The present study was carried on 20 children. Their ages ranged from 30 days to 24 months. The study included 5 males and 15 females. All subjects were chosen from those admitted in the cardiology unit of the pediatric department of Tanta University Hospital.
All patients were subjected to: full history taking, complete clinical and laboratory examination, radiological examination including chest x-ray and echocardiography, cytogenetic study to detect 22q1.2 deletion using fluorescent in situ hybridization (FISH) technique.
The study revealed the presence of 22q11.2 deletion among 2 out of 20 children having isolated congenital heart lesions included in the study.

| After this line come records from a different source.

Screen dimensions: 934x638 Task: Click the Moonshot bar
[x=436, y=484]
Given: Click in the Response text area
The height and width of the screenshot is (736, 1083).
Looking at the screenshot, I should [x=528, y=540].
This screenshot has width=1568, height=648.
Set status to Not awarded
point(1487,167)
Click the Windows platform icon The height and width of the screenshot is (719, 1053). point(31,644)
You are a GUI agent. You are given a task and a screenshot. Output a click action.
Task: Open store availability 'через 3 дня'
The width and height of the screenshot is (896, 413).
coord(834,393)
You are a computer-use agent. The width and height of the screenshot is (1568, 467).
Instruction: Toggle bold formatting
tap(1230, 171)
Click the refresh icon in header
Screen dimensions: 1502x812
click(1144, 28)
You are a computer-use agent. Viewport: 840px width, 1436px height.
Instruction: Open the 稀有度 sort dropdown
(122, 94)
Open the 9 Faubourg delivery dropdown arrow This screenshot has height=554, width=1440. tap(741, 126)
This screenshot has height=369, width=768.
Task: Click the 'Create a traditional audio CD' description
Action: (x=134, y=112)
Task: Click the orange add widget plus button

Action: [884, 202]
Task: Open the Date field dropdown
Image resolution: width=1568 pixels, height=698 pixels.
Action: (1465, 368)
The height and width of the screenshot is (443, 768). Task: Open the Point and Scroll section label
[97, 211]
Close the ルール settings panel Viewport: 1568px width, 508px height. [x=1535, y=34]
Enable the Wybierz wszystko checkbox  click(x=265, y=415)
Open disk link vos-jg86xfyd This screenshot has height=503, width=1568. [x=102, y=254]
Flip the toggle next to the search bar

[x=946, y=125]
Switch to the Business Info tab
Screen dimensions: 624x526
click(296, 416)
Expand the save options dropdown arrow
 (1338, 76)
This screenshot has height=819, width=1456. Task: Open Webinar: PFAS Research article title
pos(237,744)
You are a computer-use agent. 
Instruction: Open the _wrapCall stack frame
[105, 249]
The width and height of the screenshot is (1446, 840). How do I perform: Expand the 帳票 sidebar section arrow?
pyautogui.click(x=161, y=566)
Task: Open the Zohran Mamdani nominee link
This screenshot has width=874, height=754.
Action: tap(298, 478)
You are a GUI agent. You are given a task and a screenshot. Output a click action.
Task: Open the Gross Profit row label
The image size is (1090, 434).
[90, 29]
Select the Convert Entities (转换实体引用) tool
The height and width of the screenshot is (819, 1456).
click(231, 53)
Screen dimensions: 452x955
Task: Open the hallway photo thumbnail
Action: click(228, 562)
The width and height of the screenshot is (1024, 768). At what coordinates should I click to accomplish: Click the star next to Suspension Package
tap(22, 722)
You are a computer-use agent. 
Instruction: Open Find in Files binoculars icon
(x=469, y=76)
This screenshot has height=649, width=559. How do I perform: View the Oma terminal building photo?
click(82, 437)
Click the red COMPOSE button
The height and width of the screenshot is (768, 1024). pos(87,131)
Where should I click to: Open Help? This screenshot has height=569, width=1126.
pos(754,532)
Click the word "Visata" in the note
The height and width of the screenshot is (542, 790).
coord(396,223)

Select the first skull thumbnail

The higest incidence was among the cases of patent ductus arteriosus(PDA) 1/5,followed by ventricular septal defect (VSD)1/9.None of the cases having tetralogy of fallot (TOF)had the deletion.
It is clear from this study that infants with congenital heart disease, especially of conotroncus origin, should be tested for 22q11.2 chromosomal deletion. This fact is even more relevant if one takes into account the potential benefit of preventive measures that could be applied if such diagnosis were defined. This will also provide early management and follow up to conditions that are usually associated with the syndrome such as hypocalcaemia and immunodeficiency which should be suspected when such syndrome is diagnosed.
However, molecular diagnosis of 22q11.2 deletion is not widely available; it is of great importance, therefore, to make methodologies available that could guarantee screening of a large number of individuals at tertiary care hospitals.
In conclusion, 22q11DS is a relatively common abnormality among patients with congenital heart disease. Variations between studies seem to be associated mainly with the selection process and characteristics of the population . Identification of these patients is essential for their adequate management and genetic counseling.
Form our results we concluded that 22q11 microdeletion should be suspected in patients with isolated heart lesions whether associated with extracardiac features such as craniofacial dysmorphism and developmental delay or not and hence FISH study to detect the deletion should be considered in such patients.